Published: Monday, 11 December 2023 at 14:16 PM


May December – the acclaimed new film from Todd Haynes – has its roots in a very shocking event: an adult woman called Gracie (Julianne Moore) seducing and beginning an affair with a 13-year-old boy, Joe.

The film picks up 20 years later, when the pair are now seemingly happily married with children, and follows events when actress Elizabeth Berry (Natalie Portman) arrives to spend time with them while preparing to play Gracie in a TV movie about the scandal.

As she begins to ask probing questions to both Gracie and Joe (Charles Melton), the latter begins to reckon with the darkness of his past for the first time, as he realises that he was exploited and the fairytale version of the romance that Gracie has been pedalling is a wicked distortion of the truth.

Although the film is a fictional story penned by screenwriter Samy Burch, it is loosely based on a real story – read on for everything you need to know.

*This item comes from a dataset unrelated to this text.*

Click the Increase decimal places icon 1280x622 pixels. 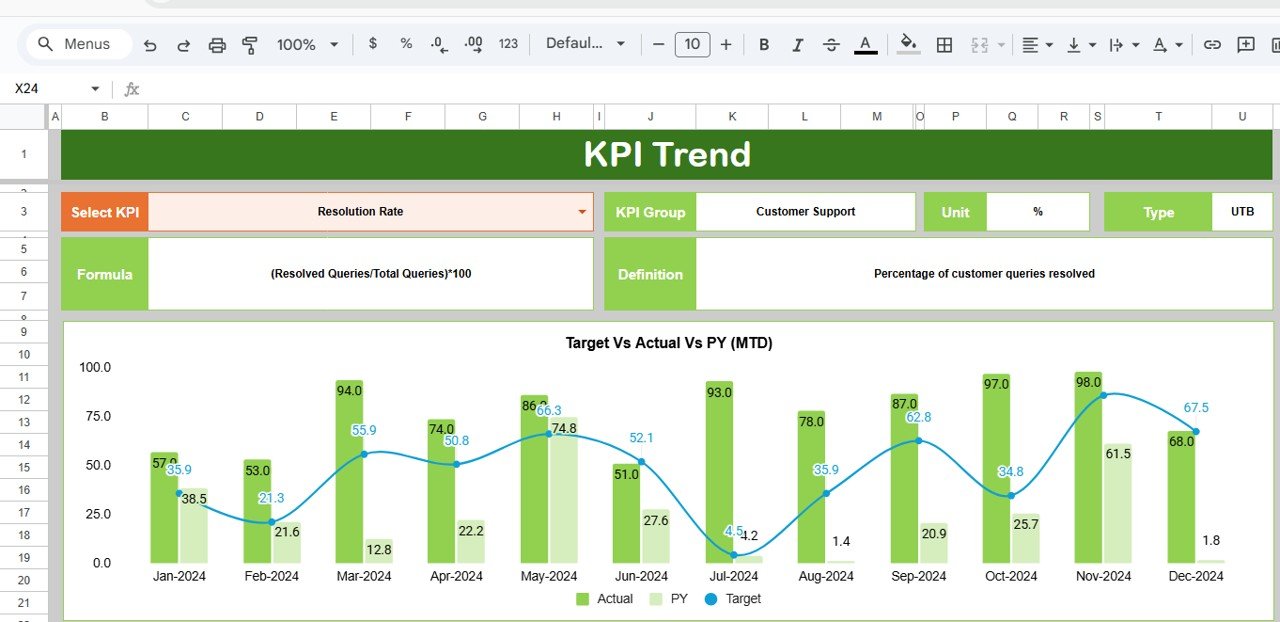(471, 44)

May December true story: Who is Gracie based on?

The fictional character of Gracie Atherton-Yoo is loosely based on a real woman named Mary Kay Letourneau, who was at the centre of what became a major tabloid scandal in 1997, when she pleaded guilty to two counts of felony second-degree rape of a child.

Letourneau was a teacher who began a sexual relationship with one of her 12-year-old pupils, Vili Fualaau, when she was 34, and was subsequently sentenced to a six-month prison stint – after reaching a plea deal to reduce the originally planned seven-and-a-half-year sentence.

That deal had been reached on the basis that she would cease all contact with Fualaau, but shortly after her original release she was found in a car with him, which led to the plea being rescinded, and she ultimately spent six years in prison between 1998 and 2004.

As is the case between Gracie and Joe in the film, Letourneau ended up marrying Fualaau after her release, and she had two children with him, the first of whom she gave birth to while originally awaiting sentencing and the second while she was in prison for her second, longer sentence.

Letourneau and Fualaau separated in 2019, with an unnamed source later telling People magazine that the latter “sees things clearly now, and he realises that this wasn’t a healthy relationship from the start”.

Letourneau died at the age of 58 in 2020, after suffering from colorectal cancer, and reportedly left much of her estate to Fualaau.

Speaking at a press conference about using the true story as the basis for her script, May December screenwriter Samy Burch explained: “I really wanted a fictional story that dealt with this tabloid culture of the ’90s that has kind of seemingly led into this true crime biopic world we’re in now, and kind of question that transition and why we want to keep recreating these stories.”

Meanwhile, Todd Haynes told The Daily Beast: “I really started by pushing that to the side and just being like, ‘OK, let’s bear down on the specific choices and the distinctions that Samy Burch’s script makes from the Mary Kay Letourneau story.’ But there was no way ultimately to not [be influenced by it].”